SETI@home title image

SETI@home screensaver imageI have recently started participating in the SETI@home project which utilises home computers spare time to process data collected from the Arecibo and Parks radio telescopes. SETI@home functions as a screen saver on your machine and works in the background when your computer is idle. As soon as you start using the machine the SETI@home program suspends and waits for the next idle time which is determined by your screen save settings.

SETI@home is a scientific experiment that harnesses the power of hundreds of thousands of Internet-connected computers in the Search for Extraterrestrial Intelligence (SETI). You can participate by running a free program that downloads and analyzes radio telescope data. There's a small but captivating possibility that your computer will detect the faint murmur of a civilization beyond Earth.

SETI@home downloads work units (~350K chunks of data) from the main server at Berkeley University in Calafornia when you are connected to the internet (retrieving Email etc.). It then processes that work unit until it has completed it's analysis (about 1 week for my machine) then the next time your internet link is active it uploads the results back to Berkeley and receives the next work unit. In this manner more than 1.14 million computers around the world are parallel processing the data received through the SETI program. This means that in every 24 hours, 834 years of CPU time is spent crunching the data from the SETI@home program. Australia has approximately 25,000 users on the program and is currently the 7th top country contributing results to the search.
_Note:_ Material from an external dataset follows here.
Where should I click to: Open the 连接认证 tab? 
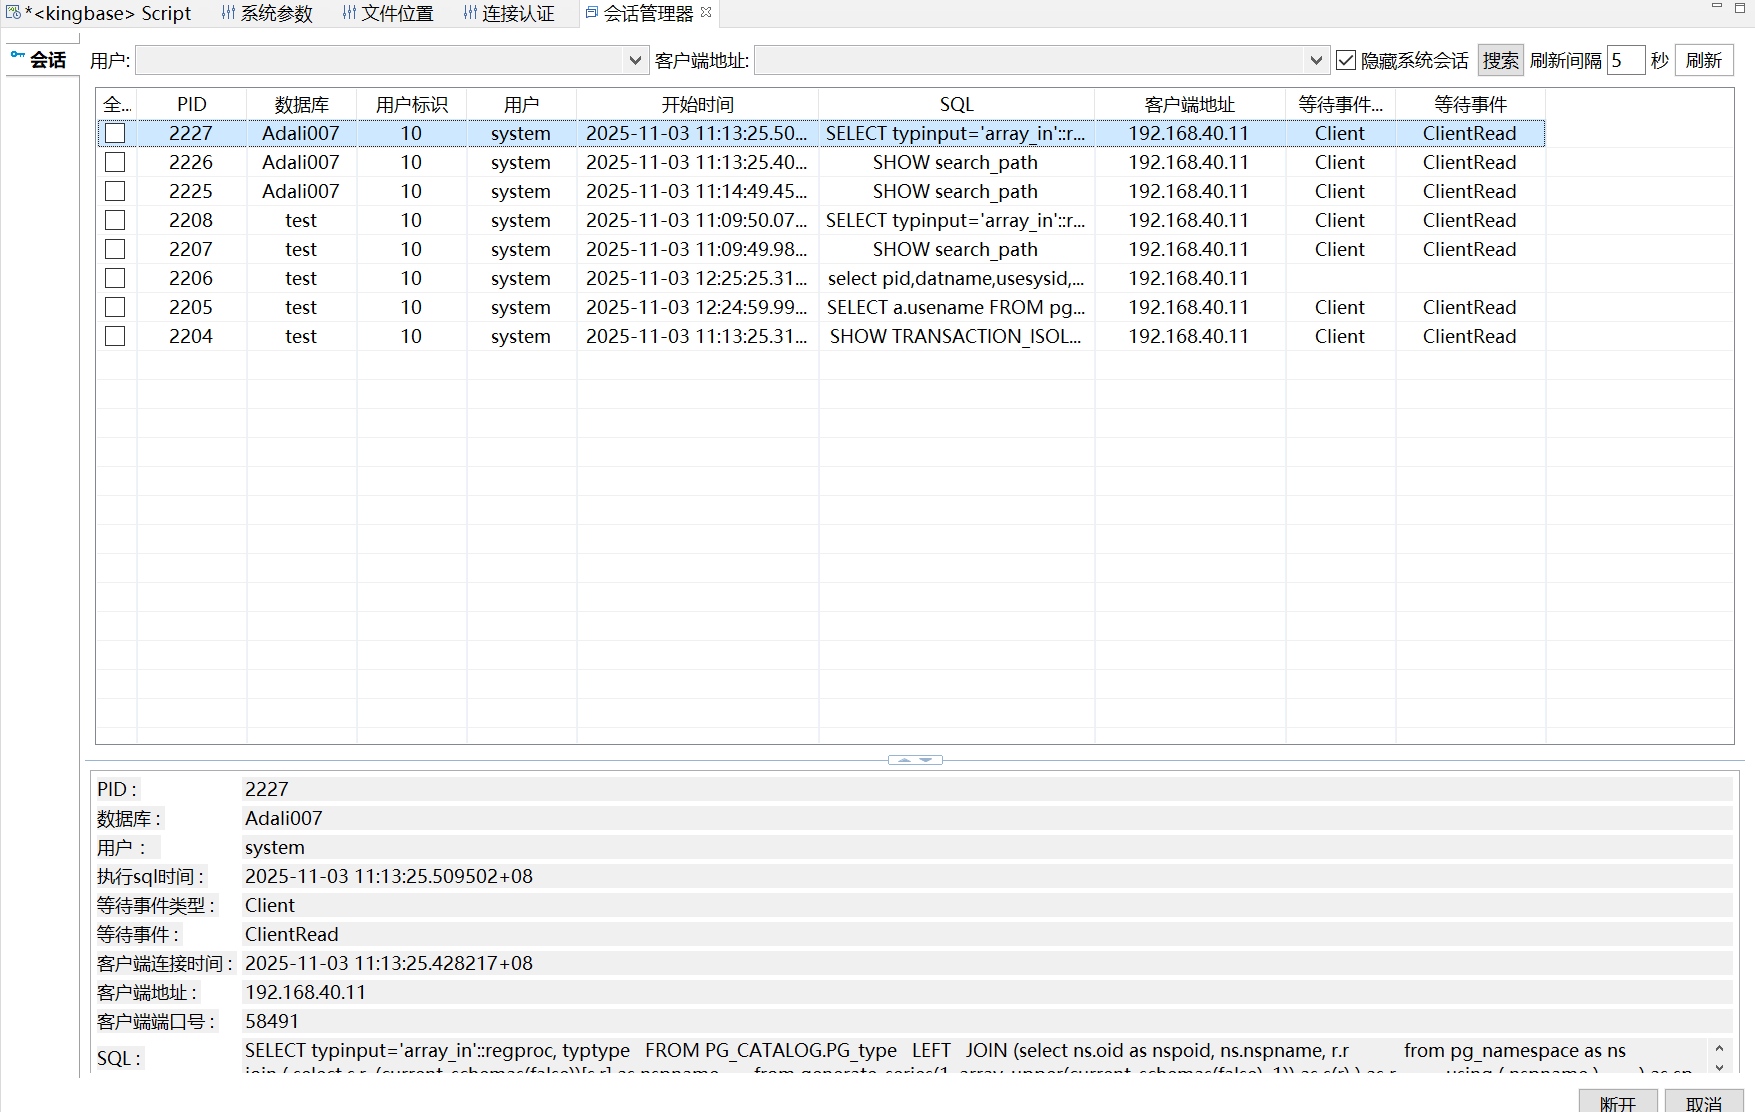coord(509,13)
So Just what is being analysed. The SETI data is being collected around the neutral Hydrogen line at 1420.957 MHz. The received data is being analysed for a coherent modulation within the background noise. The analysis is done using fast fourier transforms on a 9765.62 Hz wide 107 second sample of the spectrum using 15 frequency resolutions from 1200 Hz to 0.075 Hz. Over time it is hoped that the SETI program will analyse samples from all areas within the celestial sphere allowing us a chance to detect any transmission which might be directed toward us. The neutral Hydrogen line is seen as a universal constant within the universe, and since EM waves at this frequency propogate well through space and suffer the least natrual interference it is thought probable that any other intelligence trying to communicate might use this area of the EM spectrum.